I show up twice in the video: around seven seconds into the clip, a picture of me in the audience, wearing my signature hat; then my question to Mr. Musk starts at around 52-53 minutes into the interview. My question and his response lasted about three minutes.
I was only one of two people out of 5,000 who got to ask a question. I felt like I had won the lottery, although I did not win either of the two Teslas given away after Musk spoke. It must have been my hat trick!
Elon Musk’s Quick Response
In response, Elon was overjoyed that the EV market has grown dramatically, but, he said, Tesla has the advantage and is years ahead of the competition. He said that it’s no longer about just electric vehicles (EVs), but Tesla is five years ahead of everyone on self-driving vehicles, robotics and other technologies.
He also said that all the top engineers from ivy league schools want to work for Tesla and SpaceX. They are finding new ways to eliminate “useless” parts in automobiles. Tesla is working on a cheap X model that will sell for around $20,000 but didn’t say when.
The Twitter Controversy
Musk’s takeover of Twitter was brought up at the meeting.

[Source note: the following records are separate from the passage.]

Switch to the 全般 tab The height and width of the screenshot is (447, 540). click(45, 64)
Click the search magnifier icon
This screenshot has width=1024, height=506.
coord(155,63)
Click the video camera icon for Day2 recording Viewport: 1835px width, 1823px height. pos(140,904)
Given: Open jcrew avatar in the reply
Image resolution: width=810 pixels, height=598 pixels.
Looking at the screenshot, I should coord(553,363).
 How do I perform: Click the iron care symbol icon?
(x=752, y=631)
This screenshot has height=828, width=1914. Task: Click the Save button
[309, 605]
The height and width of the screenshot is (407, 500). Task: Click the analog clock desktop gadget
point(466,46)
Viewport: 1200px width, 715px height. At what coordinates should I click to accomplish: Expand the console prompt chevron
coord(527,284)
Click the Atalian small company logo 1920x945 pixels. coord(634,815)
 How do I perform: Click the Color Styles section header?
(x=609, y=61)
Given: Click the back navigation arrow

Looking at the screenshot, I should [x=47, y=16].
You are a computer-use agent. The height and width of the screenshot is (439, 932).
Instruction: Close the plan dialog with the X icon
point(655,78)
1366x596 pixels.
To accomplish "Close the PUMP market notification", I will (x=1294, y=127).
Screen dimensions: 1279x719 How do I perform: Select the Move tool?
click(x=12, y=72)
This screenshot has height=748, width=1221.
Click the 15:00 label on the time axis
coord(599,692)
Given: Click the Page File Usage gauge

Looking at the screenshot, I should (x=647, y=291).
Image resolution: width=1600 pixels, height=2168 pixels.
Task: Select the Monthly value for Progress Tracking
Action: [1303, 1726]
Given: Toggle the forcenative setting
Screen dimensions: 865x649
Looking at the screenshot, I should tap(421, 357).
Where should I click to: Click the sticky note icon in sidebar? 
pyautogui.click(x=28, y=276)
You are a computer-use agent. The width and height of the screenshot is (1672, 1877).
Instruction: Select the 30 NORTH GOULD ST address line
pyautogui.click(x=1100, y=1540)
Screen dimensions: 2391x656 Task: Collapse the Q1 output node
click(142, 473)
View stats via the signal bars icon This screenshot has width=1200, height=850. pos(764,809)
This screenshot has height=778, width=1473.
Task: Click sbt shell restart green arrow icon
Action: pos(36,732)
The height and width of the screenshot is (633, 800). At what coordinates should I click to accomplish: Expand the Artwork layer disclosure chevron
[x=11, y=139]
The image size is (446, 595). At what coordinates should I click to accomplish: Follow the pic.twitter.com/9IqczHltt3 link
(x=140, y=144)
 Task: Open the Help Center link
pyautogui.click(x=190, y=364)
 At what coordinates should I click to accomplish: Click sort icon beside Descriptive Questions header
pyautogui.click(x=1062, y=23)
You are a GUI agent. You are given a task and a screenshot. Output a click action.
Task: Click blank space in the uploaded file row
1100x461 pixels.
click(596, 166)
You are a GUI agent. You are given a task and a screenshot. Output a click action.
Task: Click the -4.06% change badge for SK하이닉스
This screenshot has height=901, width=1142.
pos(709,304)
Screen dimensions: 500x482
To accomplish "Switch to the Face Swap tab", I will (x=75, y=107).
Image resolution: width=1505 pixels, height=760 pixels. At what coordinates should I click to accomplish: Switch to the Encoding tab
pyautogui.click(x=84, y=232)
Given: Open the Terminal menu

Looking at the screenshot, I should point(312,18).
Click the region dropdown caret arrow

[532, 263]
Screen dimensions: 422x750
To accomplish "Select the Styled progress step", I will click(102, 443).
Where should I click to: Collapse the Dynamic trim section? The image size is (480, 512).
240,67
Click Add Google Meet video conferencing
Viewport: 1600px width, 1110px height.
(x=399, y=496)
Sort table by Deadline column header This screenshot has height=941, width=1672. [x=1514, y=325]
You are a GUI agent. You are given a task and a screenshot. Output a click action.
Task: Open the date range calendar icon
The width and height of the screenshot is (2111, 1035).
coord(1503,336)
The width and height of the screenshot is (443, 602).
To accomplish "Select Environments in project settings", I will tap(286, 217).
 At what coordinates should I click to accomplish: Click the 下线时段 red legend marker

He said that Twitter “could be one of the most valuable companies in the world as the digital town square” but the old model was broken and was losing money. He’s working on a new model that hopefully will be profitable. He’s getting rid of the spam and fraudulent accounts by creating “verified users” and charging $8 a month (called “Twitter Blue”).
His biggest challenge is responding to all the big advertisers who are canceling their contracts with Twitter in response to radical activists who hate Musk for bringing back free speech on social media. He is adopting “moderate” rules that will satisfy 80% of Twitter users, but not extremists who engaged in “hate” speech.
The Twitter controversy has been a major distraction. He admitted that taking Twitter private has increased his workload to 120 hours a week, but he’s convinced that a successful model for Twitter can be done in fairly “short order.”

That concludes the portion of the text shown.